_TASK OBJECTIVE_
Please write each entry out again exactly as shown.

### DATA TO EXAMINE ###

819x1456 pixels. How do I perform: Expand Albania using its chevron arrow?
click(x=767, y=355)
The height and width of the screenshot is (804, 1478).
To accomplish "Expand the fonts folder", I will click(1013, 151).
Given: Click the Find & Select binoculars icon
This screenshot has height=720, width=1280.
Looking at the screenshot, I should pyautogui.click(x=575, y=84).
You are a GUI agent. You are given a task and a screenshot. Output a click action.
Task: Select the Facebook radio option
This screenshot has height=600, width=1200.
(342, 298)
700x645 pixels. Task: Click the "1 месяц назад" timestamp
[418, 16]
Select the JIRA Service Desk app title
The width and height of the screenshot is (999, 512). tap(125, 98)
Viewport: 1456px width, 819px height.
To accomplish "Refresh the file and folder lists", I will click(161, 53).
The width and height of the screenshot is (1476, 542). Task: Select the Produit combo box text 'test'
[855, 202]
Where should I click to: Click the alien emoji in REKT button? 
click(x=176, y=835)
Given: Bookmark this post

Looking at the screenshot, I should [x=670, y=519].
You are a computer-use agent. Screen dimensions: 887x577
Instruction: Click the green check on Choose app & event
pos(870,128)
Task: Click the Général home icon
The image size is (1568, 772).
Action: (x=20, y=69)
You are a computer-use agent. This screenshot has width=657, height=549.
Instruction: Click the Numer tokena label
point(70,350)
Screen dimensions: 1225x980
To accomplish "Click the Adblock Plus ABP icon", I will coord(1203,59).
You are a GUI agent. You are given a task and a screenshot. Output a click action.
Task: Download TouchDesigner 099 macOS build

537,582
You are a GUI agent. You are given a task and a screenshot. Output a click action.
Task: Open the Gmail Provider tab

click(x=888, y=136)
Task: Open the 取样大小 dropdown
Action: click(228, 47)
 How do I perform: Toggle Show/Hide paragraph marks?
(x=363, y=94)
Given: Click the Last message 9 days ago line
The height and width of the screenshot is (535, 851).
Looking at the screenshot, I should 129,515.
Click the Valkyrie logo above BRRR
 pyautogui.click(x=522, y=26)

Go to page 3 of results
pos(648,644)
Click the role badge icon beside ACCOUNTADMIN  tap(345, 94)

###

_ANSWER SECTION_
819x1456 pixels. How do I perform: Expand Albania using its chevron arrow?
click(x=767, y=355)
The height and width of the screenshot is (804, 1478).
To accomplish "Expand the fonts folder", I will click(1013, 151).
Given: Click the Find & Select binoculars icon
This screenshot has height=720, width=1280.
Looking at the screenshot, I should pyautogui.click(x=575, y=84).
You are a GUI agent. You are given a task and a screenshot. Output a click action.
Task: Select the Facebook radio option
This screenshot has height=600, width=1200.
(342, 298)
700x645 pixels. Task: Click the "1 месяц назад" timestamp
[418, 16]
Select the JIRA Service Desk app title
The width and height of the screenshot is (999, 512). tap(125, 98)
Viewport: 1456px width, 819px height.
To accomplish "Refresh the file and folder lists", I will click(161, 53).
The width and height of the screenshot is (1476, 542). Task: Select the Produit combo box text 'test'
[855, 202]
Where should I click to: Click the alien emoji in REKT button? 
click(x=176, y=835)
Given: Bookmark this post

Looking at the screenshot, I should [x=670, y=519].
You are a computer-use agent. Screen dimensions: 887x577
Instruction: Click the green check on Choose app & event
pos(870,128)
Task: Click the Général home icon
The image size is (1568, 772).
Action: (x=20, y=69)
You are a computer-use agent. This screenshot has width=657, height=549.
Instruction: Click the Numer tokena label
point(70,350)
Screen dimensions: 1225x980
To accomplish "Click the Adblock Plus ABP icon", I will coord(1203,59).
You are a GUI agent. You are given a task and a screenshot. Output a click action.
Task: Download TouchDesigner 099 macOS build

537,582
You are a GUI agent. You are given a task and a screenshot. Output a click action.
Task: Open the Gmail Provider tab

click(x=888, y=136)
Task: Open the 取样大小 dropdown
Action: click(228, 47)
 How do I perform: Toggle Show/Hide paragraph marks?
(x=363, y=94)
Given: Click the Last message 9 days ago line
The height and width of the screenshot is (535, 851).
Looking at the screenshot, I should 129,515.
Click the Valkyrie logo above BRRR
 pyautogui.click(x=522, y=26)

Go to page 3 of results
pos(648,644)
Click the role badge icon beside ACCOUNTADMIN  tap(345, 94)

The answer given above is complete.